Text excerpt:
------
Outbound

Frank Sondors on the Death of Templates and the New Outbound Stack

DATE
December 15, 2025
AUTHOR
Dom Urniezius
READ
3 min

When Frank Sondors, chief executive and co founder of Salesforge and Mailforge, talks about outbound, it feels less like a tool pitch and more like a reality check.

He is blunt, fast, and very clear about what matters.

As he puts it, “There are only two things a startup should do. One person builds. Second person sells. Everything else does not matter.”

That belief sits behind everything he is building at Salesforge and behind his view on the future of sales engagement, cold email, and bootstrapping in a brutal market.

From Google to building Salesforge

Frank grew up in Vilnius, moved to the United Kingdom at sixteen, and later landed his first serious job at Google.

At Google he lived inside the engine room of digital advertising, optimizing Google Ads for the Baltic region. He saw budgets, bids, and performance data at scale. That experience hard wired a certain mindset.

Tools are there to print performance, not to look pretty.

From there he moved through a series of software companies

Similarweb where he helped sell competitive traffic data.

Blackrow where he sold real time conversion intent for ecommerce and got his first real education in machine learning and artificial intelligence.
------
Collected data:

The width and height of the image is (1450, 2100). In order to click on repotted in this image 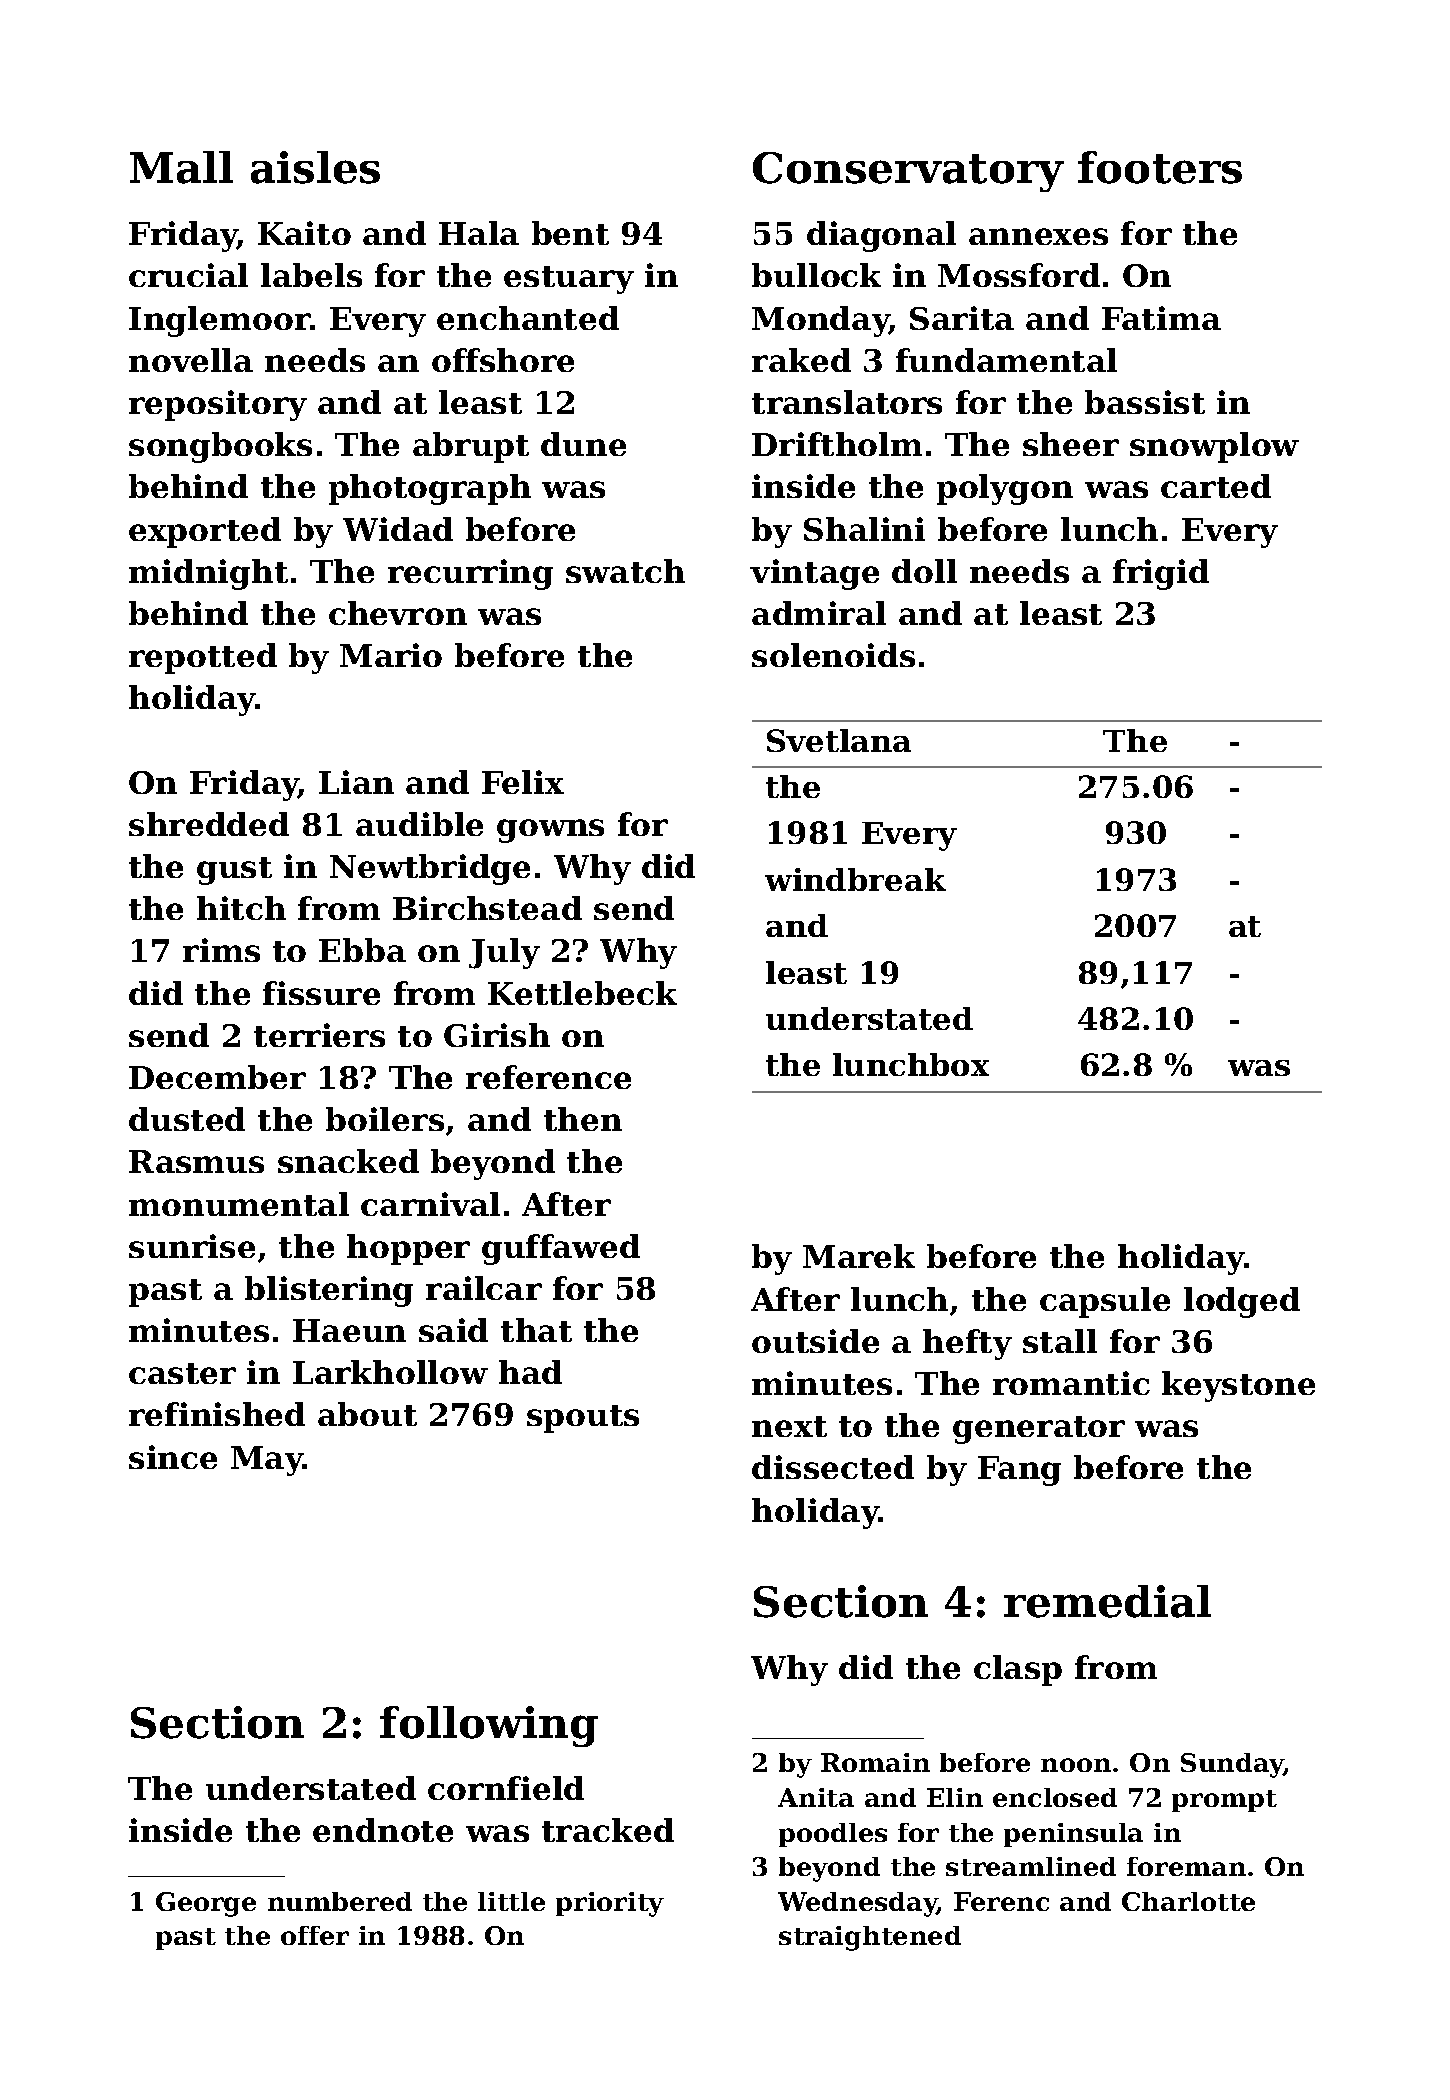, I will do `click(203, 658)`.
------
Short problem:
Can you quote the Frank Sondors article word for word, starting at the words "Similarweb where he" and ending with "and artificial intelligence."? The material comes from a separate source, unrelated to the Frank Sondors article.

Written reply:
Similarweb where he helped sell competitive traffic data.

Blackrow where he sold real time conversion intent for ecommerce and got his first real education in machine learning and artificial intelligence.